Pixel coordinate grounding data:
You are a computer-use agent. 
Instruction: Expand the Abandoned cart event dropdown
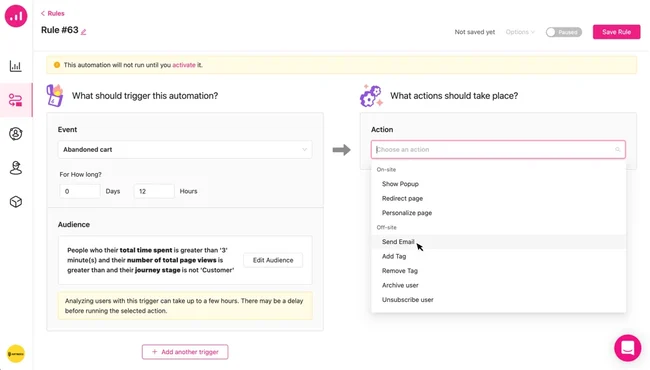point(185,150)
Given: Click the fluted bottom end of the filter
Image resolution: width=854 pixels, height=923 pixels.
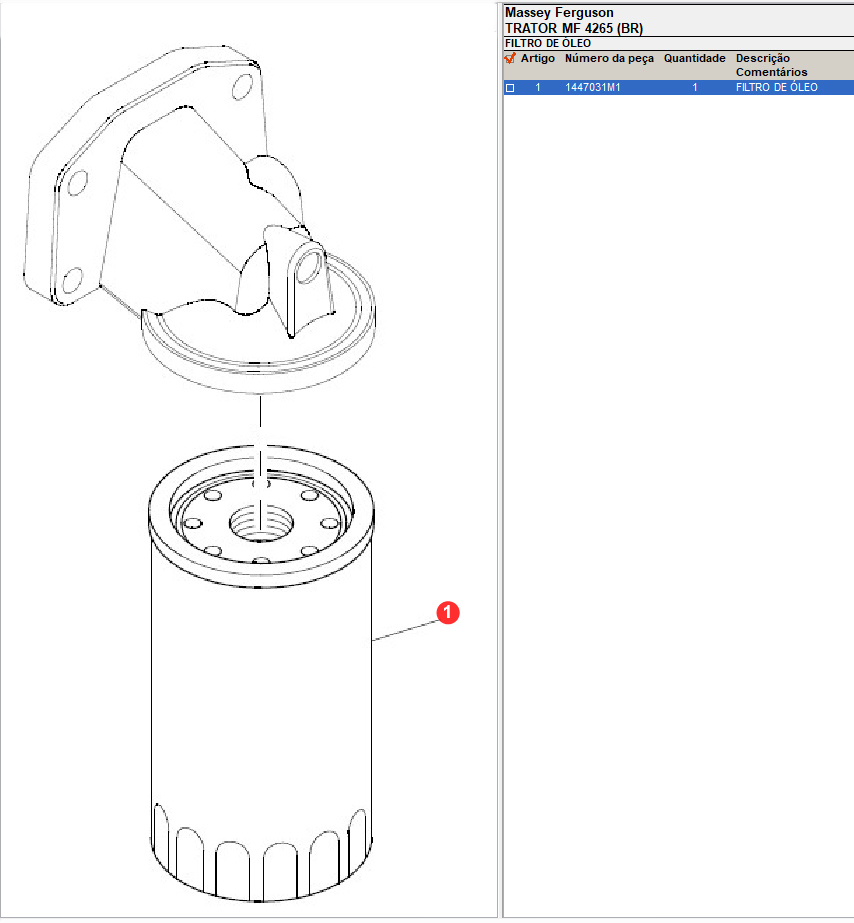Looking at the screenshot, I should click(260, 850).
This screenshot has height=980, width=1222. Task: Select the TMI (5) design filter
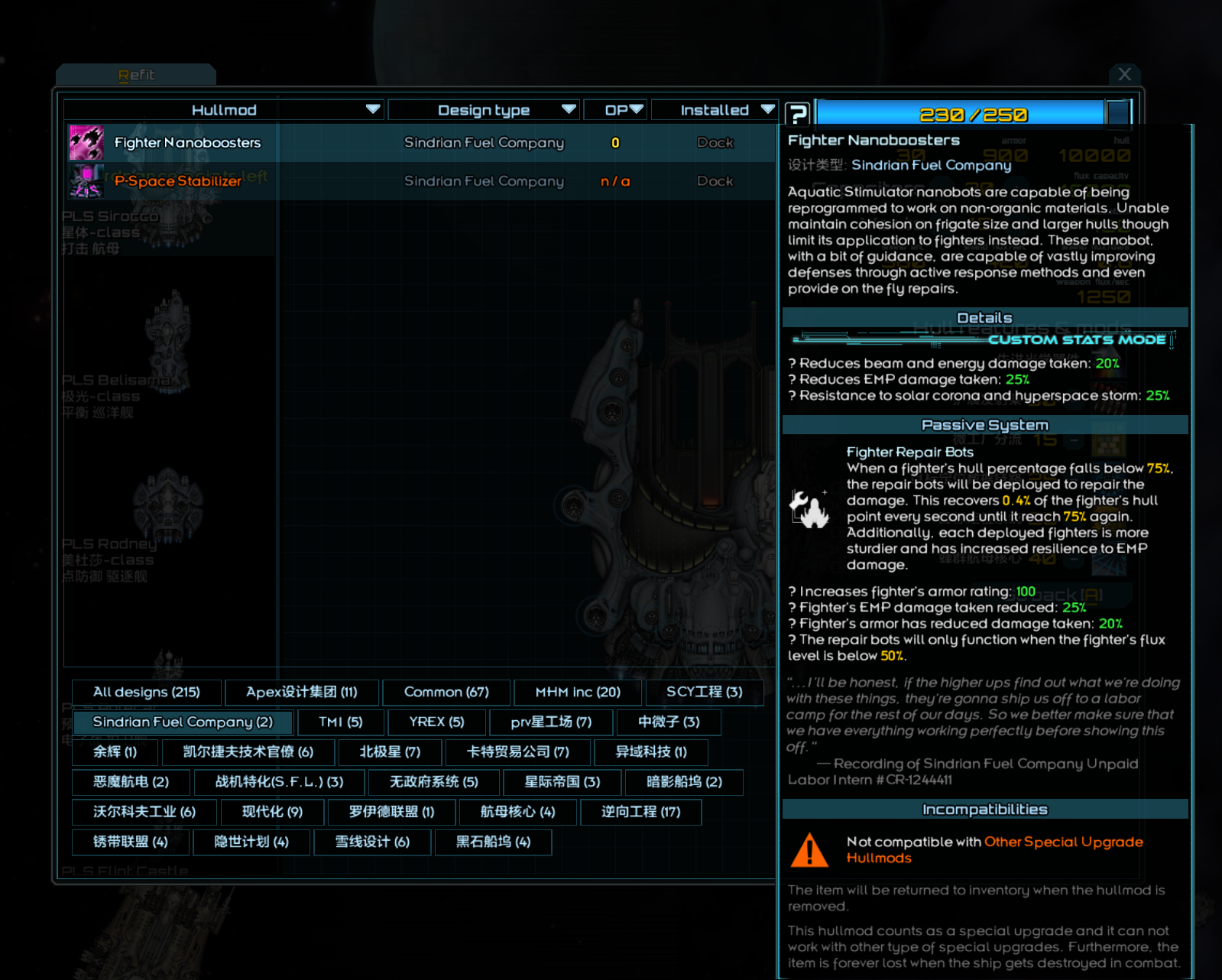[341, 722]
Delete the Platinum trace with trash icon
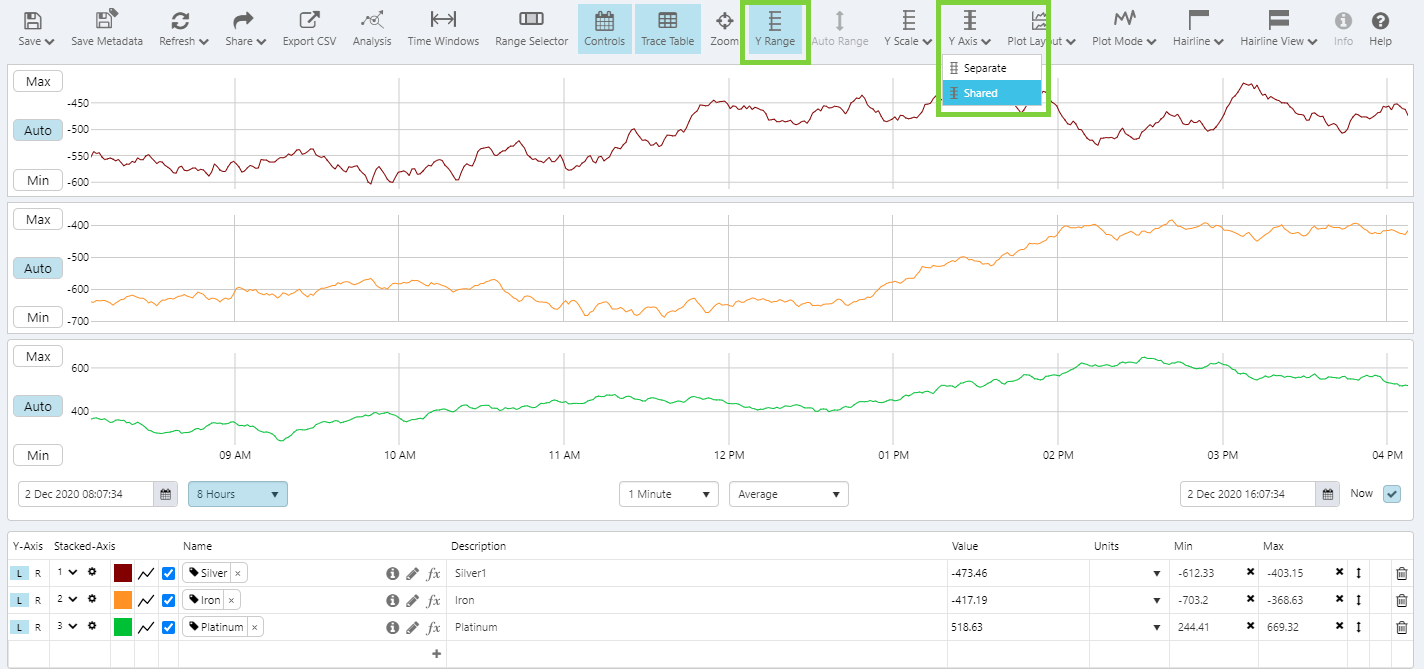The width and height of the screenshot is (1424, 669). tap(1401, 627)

# Directions
Quote all of the entries word for word, omitting any pictures.

# Answer section
You are a computer-use agent. 
Instruction: Expand the Abandoned cart event dropdown
point(185,150)
Given: Click the fluted bottom end of the filter
Image resolution: width=854 pixels, height=923 pixels.
Looking at the screenshot, I should click(260, 850).
This screenshot has height=980, width=1222. Task: Select the TMI (5) design filter
[341, 722]
Delete the Platinum trace with trash icon
The width and height of the screenshot is (1424, 669). tap(1401, 627)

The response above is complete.